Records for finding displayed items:
__________
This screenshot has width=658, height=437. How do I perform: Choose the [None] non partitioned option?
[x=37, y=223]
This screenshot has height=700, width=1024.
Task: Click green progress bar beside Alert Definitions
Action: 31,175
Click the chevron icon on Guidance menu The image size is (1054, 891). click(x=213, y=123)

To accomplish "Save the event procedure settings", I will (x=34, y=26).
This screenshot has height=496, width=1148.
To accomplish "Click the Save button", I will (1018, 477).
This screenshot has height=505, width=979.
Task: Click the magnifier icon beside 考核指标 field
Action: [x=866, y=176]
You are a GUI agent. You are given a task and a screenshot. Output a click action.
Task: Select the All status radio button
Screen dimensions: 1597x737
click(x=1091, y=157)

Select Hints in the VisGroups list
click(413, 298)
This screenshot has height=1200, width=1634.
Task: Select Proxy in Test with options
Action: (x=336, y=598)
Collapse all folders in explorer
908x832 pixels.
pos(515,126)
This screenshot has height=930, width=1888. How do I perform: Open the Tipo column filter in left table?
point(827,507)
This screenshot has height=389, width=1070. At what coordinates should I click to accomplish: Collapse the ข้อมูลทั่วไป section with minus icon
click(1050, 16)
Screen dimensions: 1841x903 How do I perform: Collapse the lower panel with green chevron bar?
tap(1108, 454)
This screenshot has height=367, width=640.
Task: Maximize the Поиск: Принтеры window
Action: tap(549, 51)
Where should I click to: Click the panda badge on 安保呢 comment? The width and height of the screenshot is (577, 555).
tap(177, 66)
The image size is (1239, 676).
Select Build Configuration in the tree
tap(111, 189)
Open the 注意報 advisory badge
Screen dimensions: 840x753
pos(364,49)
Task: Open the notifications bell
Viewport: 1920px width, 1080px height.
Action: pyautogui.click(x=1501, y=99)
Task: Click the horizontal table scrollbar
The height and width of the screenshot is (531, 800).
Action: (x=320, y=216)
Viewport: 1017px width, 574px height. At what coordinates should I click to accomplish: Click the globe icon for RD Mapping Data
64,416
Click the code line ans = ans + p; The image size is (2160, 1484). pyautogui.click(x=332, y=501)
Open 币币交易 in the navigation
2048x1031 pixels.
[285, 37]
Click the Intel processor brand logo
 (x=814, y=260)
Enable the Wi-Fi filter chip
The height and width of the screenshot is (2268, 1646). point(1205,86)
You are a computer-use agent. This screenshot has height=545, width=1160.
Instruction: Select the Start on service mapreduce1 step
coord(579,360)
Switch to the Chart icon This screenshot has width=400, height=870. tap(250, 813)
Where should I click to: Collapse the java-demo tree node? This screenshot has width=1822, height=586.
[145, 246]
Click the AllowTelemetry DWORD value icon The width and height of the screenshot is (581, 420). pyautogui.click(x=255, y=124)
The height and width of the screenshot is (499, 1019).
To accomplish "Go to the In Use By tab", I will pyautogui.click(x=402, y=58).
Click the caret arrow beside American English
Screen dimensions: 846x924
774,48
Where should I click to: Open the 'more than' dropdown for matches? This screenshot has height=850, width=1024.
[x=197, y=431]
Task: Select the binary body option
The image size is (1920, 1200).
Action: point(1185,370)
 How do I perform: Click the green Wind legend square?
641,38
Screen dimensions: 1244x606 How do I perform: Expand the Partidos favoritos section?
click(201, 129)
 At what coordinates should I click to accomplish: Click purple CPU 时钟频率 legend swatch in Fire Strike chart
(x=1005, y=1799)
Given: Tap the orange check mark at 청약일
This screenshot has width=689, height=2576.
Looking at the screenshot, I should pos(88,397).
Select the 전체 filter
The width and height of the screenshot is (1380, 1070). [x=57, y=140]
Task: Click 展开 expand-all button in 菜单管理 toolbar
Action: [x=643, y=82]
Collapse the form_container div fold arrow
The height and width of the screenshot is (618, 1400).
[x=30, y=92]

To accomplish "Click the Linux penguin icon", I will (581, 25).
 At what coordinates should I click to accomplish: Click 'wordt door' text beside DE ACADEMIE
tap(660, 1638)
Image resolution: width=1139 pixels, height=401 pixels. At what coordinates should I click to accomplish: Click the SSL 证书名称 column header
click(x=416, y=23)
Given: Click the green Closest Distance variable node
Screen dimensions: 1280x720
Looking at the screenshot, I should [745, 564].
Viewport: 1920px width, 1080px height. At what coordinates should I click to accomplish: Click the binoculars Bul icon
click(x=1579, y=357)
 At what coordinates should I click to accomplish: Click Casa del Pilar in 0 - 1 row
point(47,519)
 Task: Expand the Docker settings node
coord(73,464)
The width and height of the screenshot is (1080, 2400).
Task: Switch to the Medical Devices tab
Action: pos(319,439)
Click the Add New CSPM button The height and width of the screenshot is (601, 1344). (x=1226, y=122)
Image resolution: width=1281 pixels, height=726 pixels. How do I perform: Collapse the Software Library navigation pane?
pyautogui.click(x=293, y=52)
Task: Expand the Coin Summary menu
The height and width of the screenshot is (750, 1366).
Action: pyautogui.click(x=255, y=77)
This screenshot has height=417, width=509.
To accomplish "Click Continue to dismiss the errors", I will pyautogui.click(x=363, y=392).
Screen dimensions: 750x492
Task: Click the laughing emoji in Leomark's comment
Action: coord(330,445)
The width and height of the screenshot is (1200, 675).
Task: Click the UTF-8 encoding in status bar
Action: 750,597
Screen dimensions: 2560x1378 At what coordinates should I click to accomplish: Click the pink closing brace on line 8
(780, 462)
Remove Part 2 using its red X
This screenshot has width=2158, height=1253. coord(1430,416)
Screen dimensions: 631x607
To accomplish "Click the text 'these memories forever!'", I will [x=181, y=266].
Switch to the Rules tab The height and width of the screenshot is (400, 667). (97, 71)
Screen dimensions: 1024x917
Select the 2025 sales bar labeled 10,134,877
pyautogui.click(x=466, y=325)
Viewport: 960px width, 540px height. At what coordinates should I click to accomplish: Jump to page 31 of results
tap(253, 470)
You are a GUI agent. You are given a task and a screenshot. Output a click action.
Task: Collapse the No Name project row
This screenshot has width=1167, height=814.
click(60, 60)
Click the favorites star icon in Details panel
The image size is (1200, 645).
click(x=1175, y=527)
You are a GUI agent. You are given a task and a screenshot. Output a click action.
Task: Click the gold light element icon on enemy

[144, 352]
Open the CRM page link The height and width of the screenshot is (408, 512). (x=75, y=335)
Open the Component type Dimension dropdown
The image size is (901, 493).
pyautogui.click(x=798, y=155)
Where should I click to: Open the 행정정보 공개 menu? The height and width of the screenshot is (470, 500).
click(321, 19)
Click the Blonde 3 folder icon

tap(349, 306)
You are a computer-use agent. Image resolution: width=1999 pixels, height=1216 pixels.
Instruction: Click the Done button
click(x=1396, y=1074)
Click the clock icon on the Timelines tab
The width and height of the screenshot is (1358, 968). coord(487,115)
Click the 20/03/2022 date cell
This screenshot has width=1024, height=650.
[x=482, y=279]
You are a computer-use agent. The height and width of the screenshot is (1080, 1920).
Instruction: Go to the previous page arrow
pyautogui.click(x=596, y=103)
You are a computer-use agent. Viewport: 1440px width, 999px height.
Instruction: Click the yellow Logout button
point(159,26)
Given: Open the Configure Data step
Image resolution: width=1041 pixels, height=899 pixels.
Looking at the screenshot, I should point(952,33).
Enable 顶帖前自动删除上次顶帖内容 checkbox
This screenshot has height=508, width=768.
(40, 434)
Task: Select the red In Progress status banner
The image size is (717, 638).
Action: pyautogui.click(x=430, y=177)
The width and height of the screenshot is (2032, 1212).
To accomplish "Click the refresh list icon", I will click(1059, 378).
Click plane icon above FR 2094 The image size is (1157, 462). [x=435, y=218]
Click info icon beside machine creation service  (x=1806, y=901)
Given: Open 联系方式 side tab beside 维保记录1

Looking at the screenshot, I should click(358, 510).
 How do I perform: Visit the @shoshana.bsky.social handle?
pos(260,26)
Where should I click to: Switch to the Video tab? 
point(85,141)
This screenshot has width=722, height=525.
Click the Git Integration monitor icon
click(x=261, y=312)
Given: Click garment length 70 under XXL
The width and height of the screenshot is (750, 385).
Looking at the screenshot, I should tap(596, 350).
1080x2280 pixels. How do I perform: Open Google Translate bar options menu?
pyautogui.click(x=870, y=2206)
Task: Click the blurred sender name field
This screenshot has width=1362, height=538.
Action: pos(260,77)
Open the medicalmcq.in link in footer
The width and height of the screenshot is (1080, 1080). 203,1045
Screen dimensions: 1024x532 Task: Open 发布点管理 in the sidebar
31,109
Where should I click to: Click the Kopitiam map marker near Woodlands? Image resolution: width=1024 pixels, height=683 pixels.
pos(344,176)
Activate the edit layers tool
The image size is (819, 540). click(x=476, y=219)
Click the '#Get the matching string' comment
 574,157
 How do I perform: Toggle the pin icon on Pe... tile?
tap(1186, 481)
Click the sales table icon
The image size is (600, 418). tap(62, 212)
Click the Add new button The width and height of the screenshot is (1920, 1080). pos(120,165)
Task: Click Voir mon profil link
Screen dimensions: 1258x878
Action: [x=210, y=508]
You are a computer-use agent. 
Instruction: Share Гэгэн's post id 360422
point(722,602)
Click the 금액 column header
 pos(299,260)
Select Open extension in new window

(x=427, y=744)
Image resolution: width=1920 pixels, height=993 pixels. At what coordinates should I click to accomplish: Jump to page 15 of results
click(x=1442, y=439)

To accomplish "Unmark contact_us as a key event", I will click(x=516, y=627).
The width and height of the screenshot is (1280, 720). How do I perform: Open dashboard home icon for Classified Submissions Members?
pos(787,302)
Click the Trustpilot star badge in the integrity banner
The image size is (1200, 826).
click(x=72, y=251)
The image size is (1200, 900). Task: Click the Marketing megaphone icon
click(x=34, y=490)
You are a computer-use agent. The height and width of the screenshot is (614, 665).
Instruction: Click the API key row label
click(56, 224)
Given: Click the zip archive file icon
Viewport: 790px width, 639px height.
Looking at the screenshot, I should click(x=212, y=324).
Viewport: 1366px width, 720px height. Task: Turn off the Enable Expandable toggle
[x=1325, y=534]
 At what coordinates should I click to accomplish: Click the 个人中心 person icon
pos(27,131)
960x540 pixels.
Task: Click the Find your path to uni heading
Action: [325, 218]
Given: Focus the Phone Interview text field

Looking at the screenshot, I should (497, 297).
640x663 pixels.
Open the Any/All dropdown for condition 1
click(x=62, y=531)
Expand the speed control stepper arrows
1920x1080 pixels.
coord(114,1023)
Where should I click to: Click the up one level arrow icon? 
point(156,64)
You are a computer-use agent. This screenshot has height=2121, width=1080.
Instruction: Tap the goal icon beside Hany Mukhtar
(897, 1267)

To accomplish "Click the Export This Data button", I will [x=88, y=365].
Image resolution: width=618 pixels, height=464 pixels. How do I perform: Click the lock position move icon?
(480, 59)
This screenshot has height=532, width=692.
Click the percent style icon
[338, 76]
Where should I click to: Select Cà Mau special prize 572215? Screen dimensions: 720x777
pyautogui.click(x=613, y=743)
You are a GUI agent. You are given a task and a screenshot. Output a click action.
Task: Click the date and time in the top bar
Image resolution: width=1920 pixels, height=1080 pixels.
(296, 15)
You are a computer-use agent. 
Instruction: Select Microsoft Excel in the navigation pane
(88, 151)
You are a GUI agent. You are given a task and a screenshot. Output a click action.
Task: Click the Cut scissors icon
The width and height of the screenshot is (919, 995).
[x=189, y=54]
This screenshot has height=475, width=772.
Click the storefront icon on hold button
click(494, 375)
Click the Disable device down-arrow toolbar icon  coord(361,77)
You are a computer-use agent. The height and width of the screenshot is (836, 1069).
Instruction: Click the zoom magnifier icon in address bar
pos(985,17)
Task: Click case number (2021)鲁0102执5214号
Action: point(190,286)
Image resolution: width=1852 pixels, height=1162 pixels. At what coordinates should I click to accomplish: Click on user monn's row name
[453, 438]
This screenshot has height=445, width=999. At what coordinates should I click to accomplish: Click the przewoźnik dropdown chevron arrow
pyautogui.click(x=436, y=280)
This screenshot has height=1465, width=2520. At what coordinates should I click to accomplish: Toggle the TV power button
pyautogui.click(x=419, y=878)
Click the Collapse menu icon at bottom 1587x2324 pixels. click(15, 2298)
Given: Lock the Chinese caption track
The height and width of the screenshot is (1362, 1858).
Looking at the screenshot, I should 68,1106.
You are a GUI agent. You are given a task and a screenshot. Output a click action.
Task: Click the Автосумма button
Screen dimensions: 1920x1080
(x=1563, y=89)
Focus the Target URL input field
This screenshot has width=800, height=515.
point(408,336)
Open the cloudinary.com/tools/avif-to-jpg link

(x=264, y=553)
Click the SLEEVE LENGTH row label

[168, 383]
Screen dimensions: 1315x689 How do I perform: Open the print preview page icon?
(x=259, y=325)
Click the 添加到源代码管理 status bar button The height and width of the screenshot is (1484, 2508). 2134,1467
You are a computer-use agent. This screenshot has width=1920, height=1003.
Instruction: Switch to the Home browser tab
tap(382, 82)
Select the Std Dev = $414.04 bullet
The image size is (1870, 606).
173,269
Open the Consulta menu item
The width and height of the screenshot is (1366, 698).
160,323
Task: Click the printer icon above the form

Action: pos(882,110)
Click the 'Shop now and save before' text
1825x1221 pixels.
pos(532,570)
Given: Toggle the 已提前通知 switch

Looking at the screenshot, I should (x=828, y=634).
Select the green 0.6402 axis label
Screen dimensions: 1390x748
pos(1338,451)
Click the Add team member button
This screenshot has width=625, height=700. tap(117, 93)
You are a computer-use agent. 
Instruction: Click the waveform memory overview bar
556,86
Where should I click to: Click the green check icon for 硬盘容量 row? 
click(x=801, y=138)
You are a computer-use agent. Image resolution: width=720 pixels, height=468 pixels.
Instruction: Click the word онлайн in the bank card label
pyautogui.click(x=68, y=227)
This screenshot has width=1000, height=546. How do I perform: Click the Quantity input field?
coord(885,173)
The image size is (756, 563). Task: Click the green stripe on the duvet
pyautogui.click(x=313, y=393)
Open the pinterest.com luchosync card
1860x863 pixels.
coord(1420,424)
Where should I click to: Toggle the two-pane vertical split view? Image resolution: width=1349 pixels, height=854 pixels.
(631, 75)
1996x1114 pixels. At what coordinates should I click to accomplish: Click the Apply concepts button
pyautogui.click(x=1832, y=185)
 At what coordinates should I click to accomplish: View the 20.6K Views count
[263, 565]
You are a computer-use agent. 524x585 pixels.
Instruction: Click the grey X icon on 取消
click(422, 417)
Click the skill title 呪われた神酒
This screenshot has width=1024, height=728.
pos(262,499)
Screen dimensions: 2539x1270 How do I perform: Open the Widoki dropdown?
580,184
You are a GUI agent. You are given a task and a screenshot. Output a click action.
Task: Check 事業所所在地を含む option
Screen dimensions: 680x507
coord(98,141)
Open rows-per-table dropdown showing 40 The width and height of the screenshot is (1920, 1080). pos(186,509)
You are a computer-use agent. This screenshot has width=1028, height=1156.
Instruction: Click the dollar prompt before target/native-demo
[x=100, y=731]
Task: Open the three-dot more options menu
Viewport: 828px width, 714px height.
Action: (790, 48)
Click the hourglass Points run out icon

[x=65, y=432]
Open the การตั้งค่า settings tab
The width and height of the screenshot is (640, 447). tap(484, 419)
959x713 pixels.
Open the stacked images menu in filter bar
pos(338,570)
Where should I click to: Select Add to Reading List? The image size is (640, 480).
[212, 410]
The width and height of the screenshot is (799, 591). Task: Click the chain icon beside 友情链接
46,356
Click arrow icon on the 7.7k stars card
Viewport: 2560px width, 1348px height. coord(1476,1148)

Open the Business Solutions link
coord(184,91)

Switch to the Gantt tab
__________
» What to work on: Copy the items from the line with "This screenshot has height=475, width=772." to the line with "Click the Collapse", swapping "storefront" for "shop" and leaving all else unchanged.

» Reply to the task:
This screenshot has height=475, width=772.
Click the shop icon on hold button
click(494, 375)
Click the Disable device down-arrow toolbar icon  coord(361,77)
You are a computer-use agent. The height and width of the screenshot is (836, 1069).
Instruction: Click the zoom magnifier icon in address bar
pos(985,17)
Task: Click case number (2021)鲁0102执5214号
Action: point(190,286)
Image resolution: width=1852 pixels, height=1162 pixels. At what coordinates should I click to accomplish: Click on user monn's row name
[453, 438]
This screenshot has height=445, width=999. At what coordinates should I click to accomplish: Click the przewoźnik dropdown chevron arrow
pyautogui.click(x=436, y=280)
This screenshot has height=1465, width=2520. At what coordinates should I click to accomplish: Toggle the TV power button
pyautogui.click(x=419, y=878)
Click the Collapse menu icon at bottom 1587x2324 pixels. click(15, 2298)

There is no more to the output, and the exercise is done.